How is moral theology related to pastoral theology? In this first English translation of Living the Truth, Klaus Demmer answers this question by offering a complete theory of action. Its crucial element is truthfulness, which Demmer claims is a basic attitude that must be translated concretely into our individual decisions. Demmer demonstrates that the demand for truthfulness offers a critical corrective to the usual praxis whereby ethical norms are formulated. This has significant consequences for every area of ethical directives, including questions about celibacy and partnerships.

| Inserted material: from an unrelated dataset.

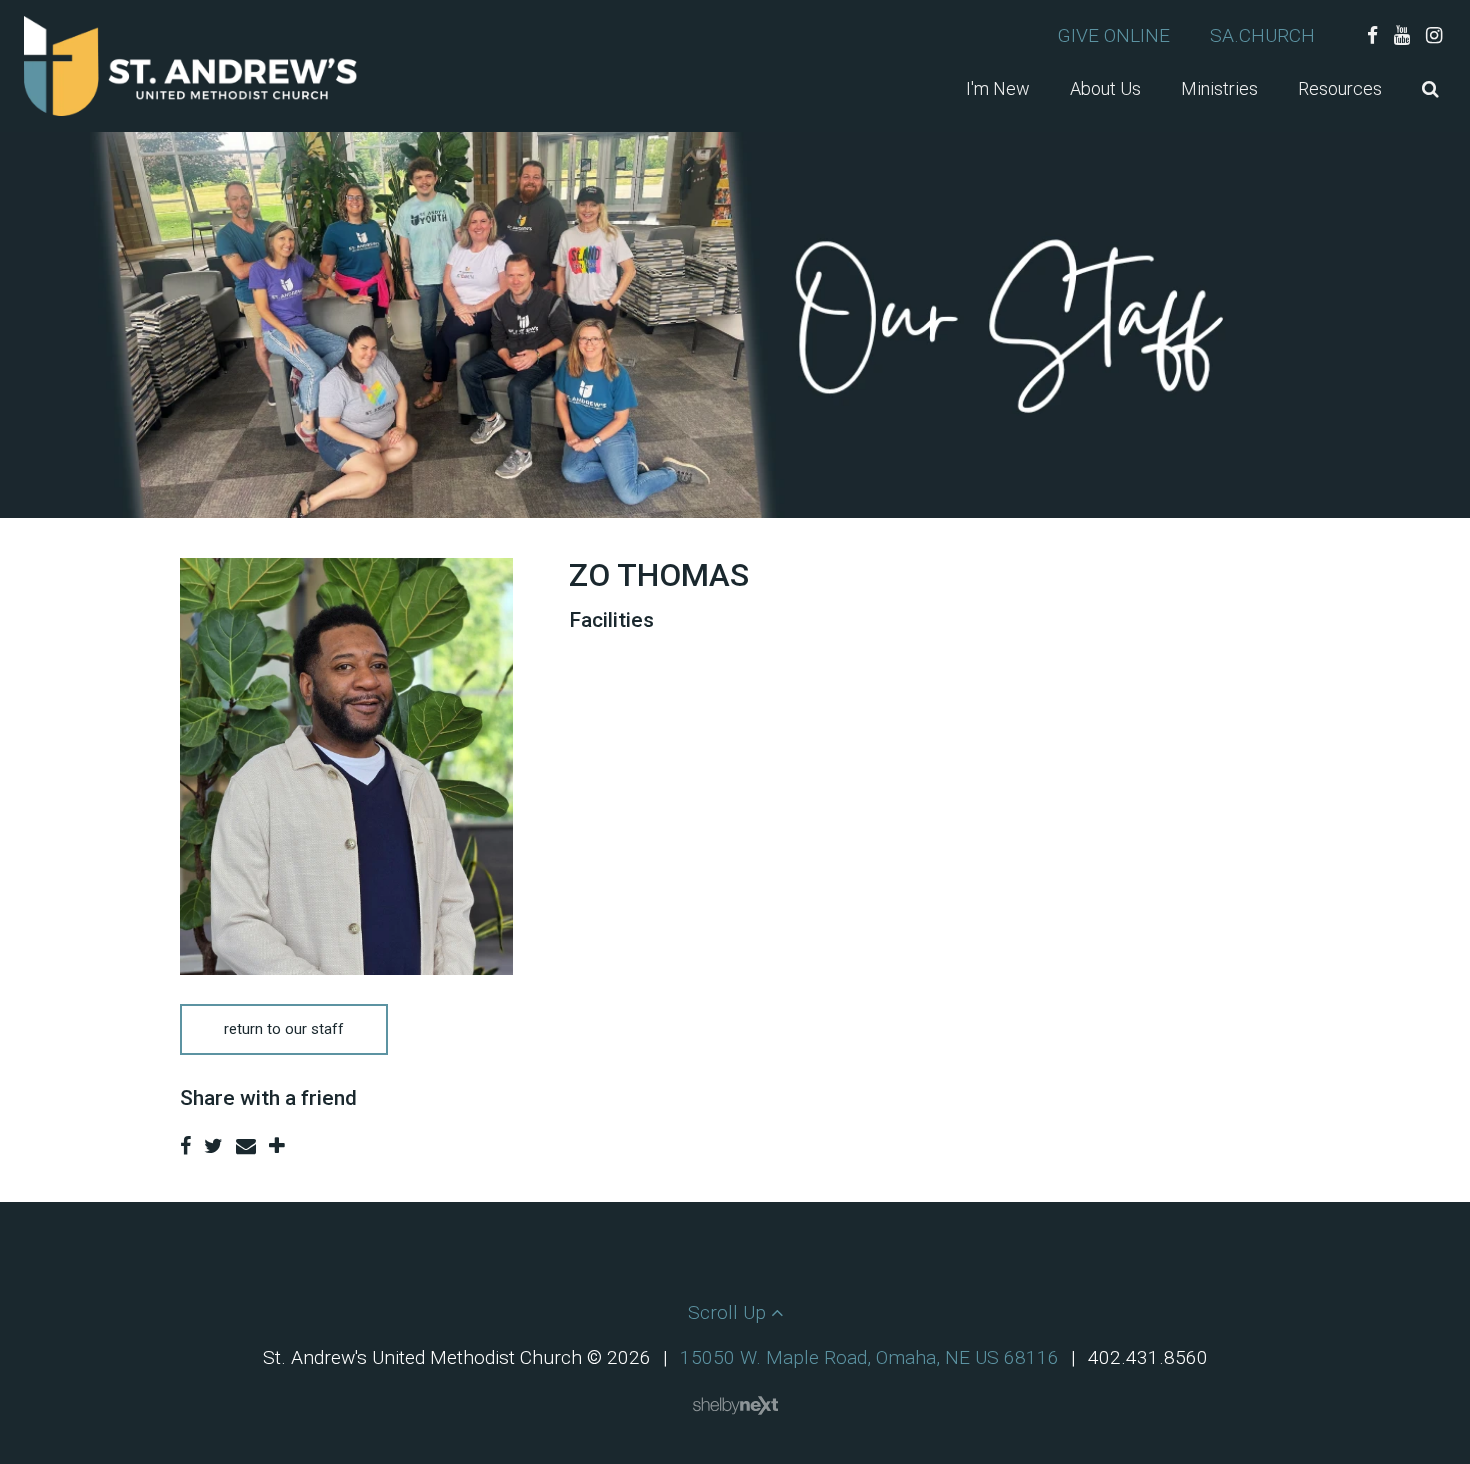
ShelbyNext (735, 1406)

Demmer moves away from the act-centered morality that dominates the neo-Scholastic manuals of moral theology. His concern is to show how our actions embody and carry out a more original anthropological project. Not only does this anthropological project condition our insights into goods and values, it provides the criteria by which our actions are judged morally. This book will be welcomed by all who are looking for ethical norms, and by all whose task it is to formulate such norms.
Table of Contents
Foreword
Introduction
Chapter One
The Existential-Historical Form of Thought
The Theological-Anthropological Form of Thought
God's Action and Human Action
Chapter Two
Person and Personality
Standing Firm in the Truth
Moral Theology—A School of Truthfulness
Chapter Three
Truthfulness as the Basic Attitude of the Ethical Personality
Untruthfulness as a Source of Personal Disintegration
The Principle Features of a Metaphysics of Ethical Action
Conclusion
Reviews
"In understanding Demmer better, we may also better understand ourselves and our horizons."—from the foreword by James F. Keenan, SJ
"Klaus Demmer's Living the Truth is the signature work of one of the most influential Catholic moral theologians of the last fifty years. His central concern with freedom, truthfulness, and the 'ethical praxis' of Christian life will enrich English-speaking moral theology as it has already shaped the European. This carefully argued analysis of moral agency ought to be read by every moral theologian."—Stephen J. Pope, Boston College
"In this book, English-speaking moral theologians for the first time have access to the very influential hermeneutical ethical method of one of Europe's foremost moral theologians. . . . a veritable mind opener."—Charles E. Curran, Elizabeth Scurlock University Professor of Human Values, Southern Methodist University
About the Author
Klaus Demmer, MSC is a member of the Order of the Missionaries of the Sacred Heart. From 1970 to 2003 he was a professor of moral theology at the Pontifical Gregorian University in Rome. He has published over twenty-five books on moral theology and is considered the foremost European moral theologian of his generation.